Pasal tersebut menegaskan apabila MUI tidak dapat memenui batas waktu telah ditetapkan dalam proses sertifikasi halal, maka BPJPH dapat menerbitkan sertifikat halal.
"Ini dapat dikatakan kekuasaan negara mengkoptasi kewenangan ulama," kata Direktur Eksekutif IHW Ikhsan Abdullah, Jumat (9/10).

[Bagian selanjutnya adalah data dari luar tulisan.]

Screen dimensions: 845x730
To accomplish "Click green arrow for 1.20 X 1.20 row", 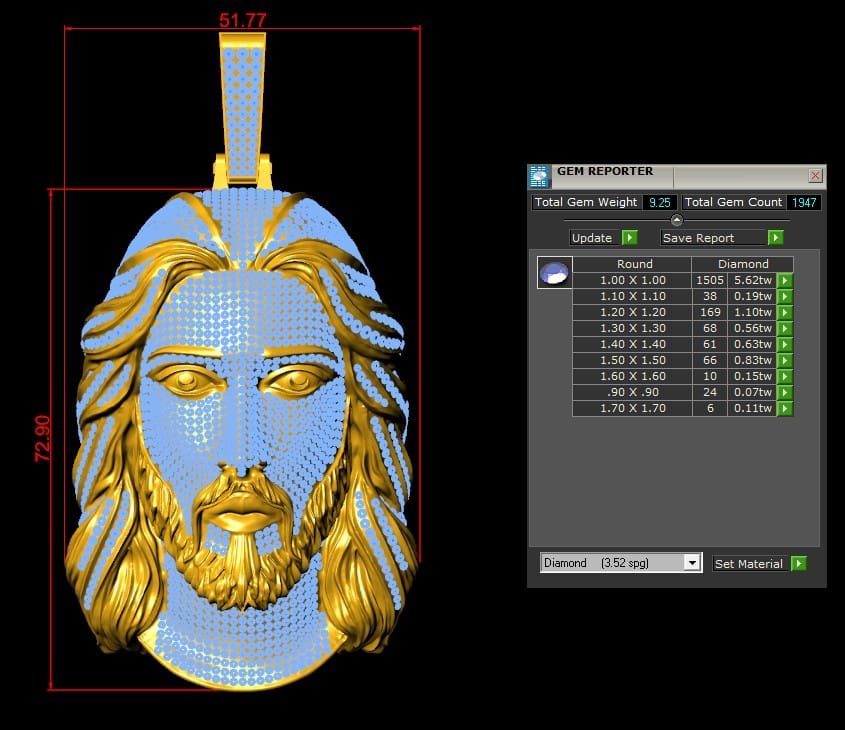I will click(x=785, y=313).
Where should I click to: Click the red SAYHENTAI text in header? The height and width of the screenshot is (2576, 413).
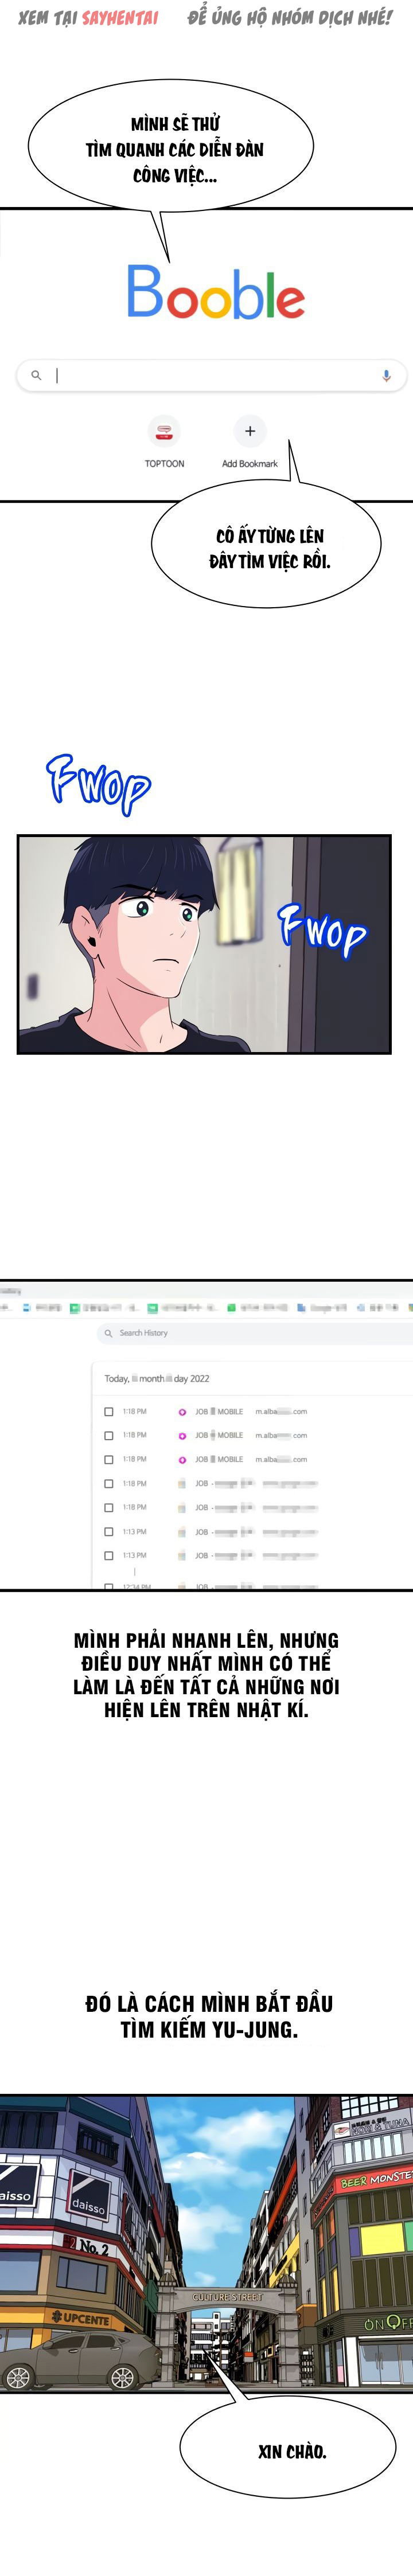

Menurutnya, hal tersebut merupakan sesuatu yang tidak pernah terjadi dalam sejarah perundangan-undangan di Indonesia. Bahkan di masa penjajahan, Belanda tidak mau masuk ke wilayah yang sangat sensitif yang melibatkan peran ulama. Namun, dengan adanya UU Omnibus Jaminan Halal, peran ulama disepelekan oleh kekuasaan negara.
Menurut dia, dalam beberapa hal masyarakat patut bersyukur hasil final dari RUU Cipta kerja terkait Jaminan Produk Halal mengalami perbaikan, khususnya dalam hal fatwa halal. Namun ada sejumlah isu yang masih menjadi perdebatan di antaranya perihal ketentuan mengenai sertifikasi auditor halal, akreditasi lembaga pemeriksa halal (LPH) dan ketentuan kerjasama dengan lembaga sertifikasi halal internasional serta sistem jaminan halal yang memposisikan Badan Penyelenggara Jaminan Produk Halal (BPJPH) menjadi badan yang super body.
"Sekaligus menempatkan MUI seperti menjadi subordinat atau bawahan BPJPH dalam konteks pelaksanaan sistem jaminan halal," katanya.